It is possible to compare structures with structures and to compare structures with elementary fields:

  • Compatible structures are compared on a component-by-component basis and any nested structures are resolved recursively. Two structures are equal if the content of their components matches. If two structures are not equal, the first unequal component pair determines the result of the comparison.
  • It is possible to compare incompatible structures and structures with elementary fields provided that the structures concerned are flat.
  • Comparisons between two flat structures require that their fragment views match for the length of the shorter structure. Before the comparison, the shorter structure is padded to the length of the longer structure. Here, all character-like components are padded with blanks and all other components with their type-dependent initial value. The comparison is then performed on a section-by-section basis according to the fragment view.
  • Comparisons between a flat structure and an elementary field are subject to the following rules:

    If the flat structure is character-like, it is handled in the comparison like an elementary field with the type c.

    If the flat structure is not just character-like, the elementary field must have the type c and the first fragment of the structure fragment view must be character-like and at least as long as the elementary field. If the elementary field is shorter than the structure, it is expanded to the length of the structure before the comparison is started and then handled implicitly like a structure. The character-like parts of the extension are padded with blanks and all other components are padded with their type-dependent initial value.

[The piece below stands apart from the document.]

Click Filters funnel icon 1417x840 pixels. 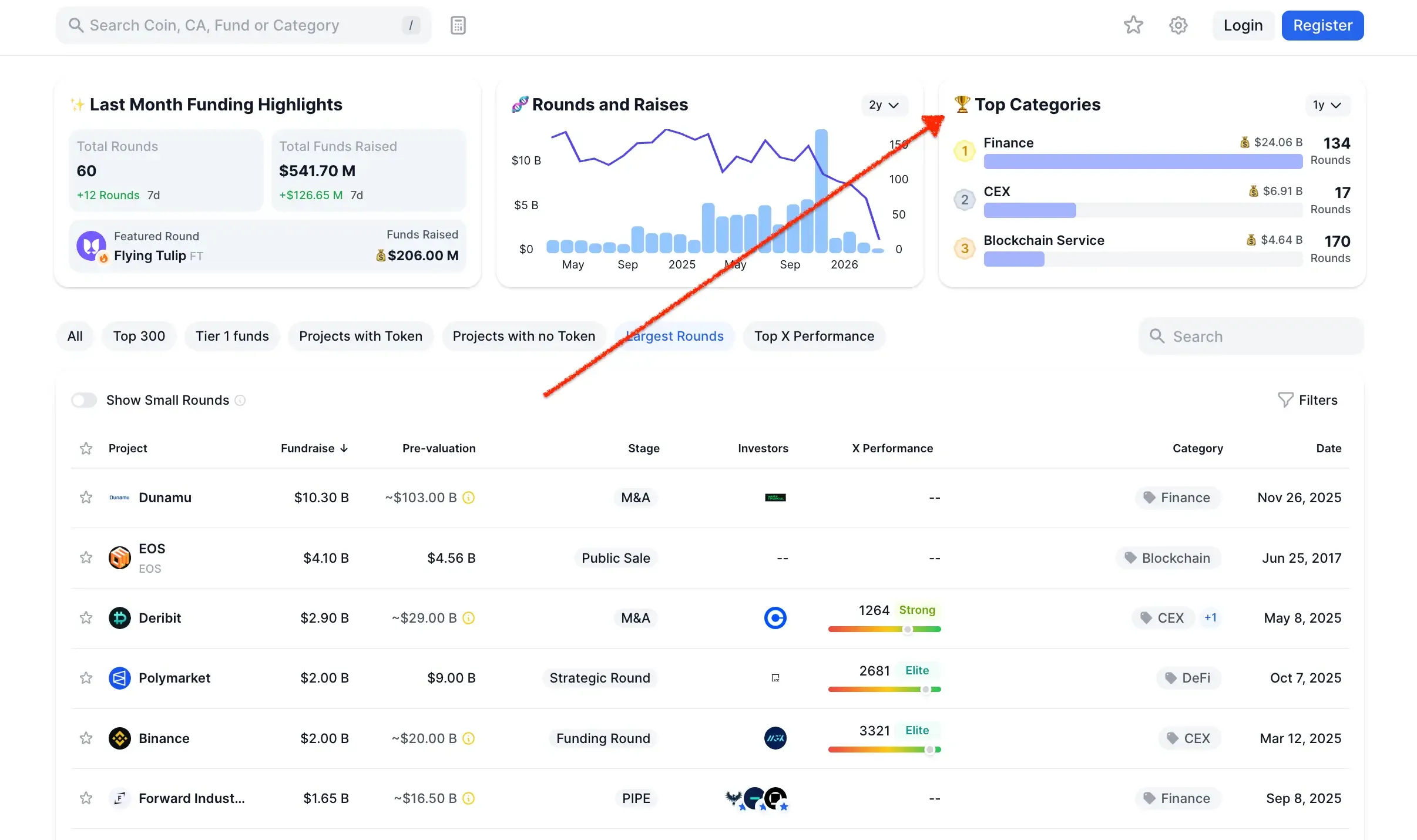[x=1285, y=400]
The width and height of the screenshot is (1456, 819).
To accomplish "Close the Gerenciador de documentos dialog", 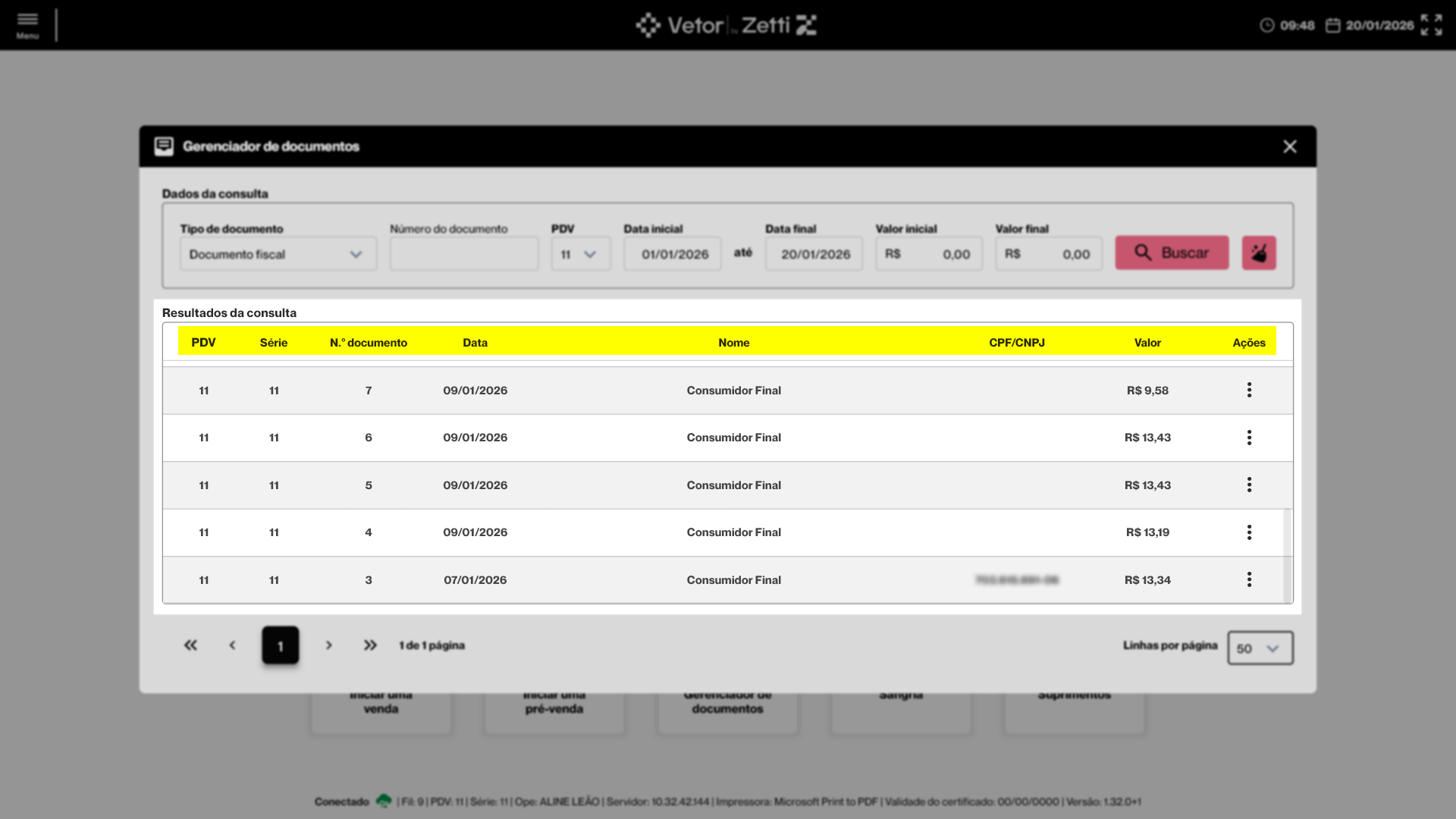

Other versions: 7.31 | 7.40 | 7.54


Example

The following comparison is true because the structure is handled like a field of type c with length 8.

TYPES: 
  BEGIN OF struc, 
    year  TYPE c LENGTH 4, 
    month TYPE c LENGTH 2, 
    day   TYPE c LENGTH 2, 
  END OF struc. 

DATA(date) = sy-datlo. 
DATA(struc) = VALUE struc( year  = date(4) 
                           month = date+4(2) 
                           day   = date+6(2) ). 

ASSERT date = struc.